Task directions » The lines below, beginning at the one that contains "Standard (550, 466)" and ending at the last, are to be retyped exactly.

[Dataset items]
::::::::
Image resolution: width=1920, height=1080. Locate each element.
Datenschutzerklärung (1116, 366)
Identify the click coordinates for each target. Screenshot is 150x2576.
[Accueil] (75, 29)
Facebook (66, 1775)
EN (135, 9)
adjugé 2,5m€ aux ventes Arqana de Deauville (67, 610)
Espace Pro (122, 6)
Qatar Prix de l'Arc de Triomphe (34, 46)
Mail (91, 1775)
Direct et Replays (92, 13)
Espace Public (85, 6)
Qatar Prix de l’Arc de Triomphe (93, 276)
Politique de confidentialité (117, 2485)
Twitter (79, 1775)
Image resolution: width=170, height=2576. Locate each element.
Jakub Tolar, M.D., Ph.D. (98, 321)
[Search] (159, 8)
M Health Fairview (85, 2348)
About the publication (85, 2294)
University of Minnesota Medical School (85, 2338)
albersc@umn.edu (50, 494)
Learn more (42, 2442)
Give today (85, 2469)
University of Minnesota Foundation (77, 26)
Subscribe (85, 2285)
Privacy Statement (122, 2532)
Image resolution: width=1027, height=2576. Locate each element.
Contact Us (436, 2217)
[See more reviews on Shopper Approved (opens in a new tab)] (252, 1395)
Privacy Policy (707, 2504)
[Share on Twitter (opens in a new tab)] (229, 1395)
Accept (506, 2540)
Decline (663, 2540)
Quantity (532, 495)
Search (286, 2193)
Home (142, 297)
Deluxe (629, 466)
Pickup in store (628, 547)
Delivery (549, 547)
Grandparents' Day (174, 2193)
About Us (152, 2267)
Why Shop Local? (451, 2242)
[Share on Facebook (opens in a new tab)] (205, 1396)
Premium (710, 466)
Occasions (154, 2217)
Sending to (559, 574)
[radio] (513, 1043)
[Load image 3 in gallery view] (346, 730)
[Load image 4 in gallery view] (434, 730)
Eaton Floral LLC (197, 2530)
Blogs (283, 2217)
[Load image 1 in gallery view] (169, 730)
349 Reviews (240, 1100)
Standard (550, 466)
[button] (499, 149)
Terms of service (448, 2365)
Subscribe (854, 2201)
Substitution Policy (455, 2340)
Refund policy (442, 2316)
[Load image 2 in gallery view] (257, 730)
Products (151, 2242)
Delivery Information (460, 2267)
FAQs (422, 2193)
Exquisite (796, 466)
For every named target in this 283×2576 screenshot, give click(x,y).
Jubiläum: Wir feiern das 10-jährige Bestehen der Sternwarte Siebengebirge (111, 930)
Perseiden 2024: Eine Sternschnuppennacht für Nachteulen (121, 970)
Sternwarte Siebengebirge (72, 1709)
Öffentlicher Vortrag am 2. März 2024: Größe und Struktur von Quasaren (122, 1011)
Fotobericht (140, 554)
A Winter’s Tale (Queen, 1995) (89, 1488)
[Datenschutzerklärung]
::::::::
Solution to this problem »
Standard (550, 466)
[button] (499, 149)
Terms of service (448, 2365)
Subscribe (854, 2201)
Substitution Policy (455, 2340)
Refund policy (442, 2316)
[Load image 2 in gallery view] (257, 730)
Products (151, 2242)
Delivery Information (460, 2267)
FAQs (422, 2193)
Exquisite (796, 466)
For every named target in this 283×2576 screenshot, give click(x,y).
Jubiläum: Wir feiern das 10-jährige Bestehen der Sternwarte Siebengebirge (111, 930)
Perseiden 2024: Eine Sternschnuppennacht für Nachteulen (121, 970)
Sternwarte Siebengebirge (72, 1709)
Öffentlicher Vortrag am 2. März 2024: Größe und Struktur von Quasaren (122, 1011)
Fotobericht (140, 554)
A Winter’s Tale (Queen, 1995) (89, 1488)
[Datenschutzerklärung]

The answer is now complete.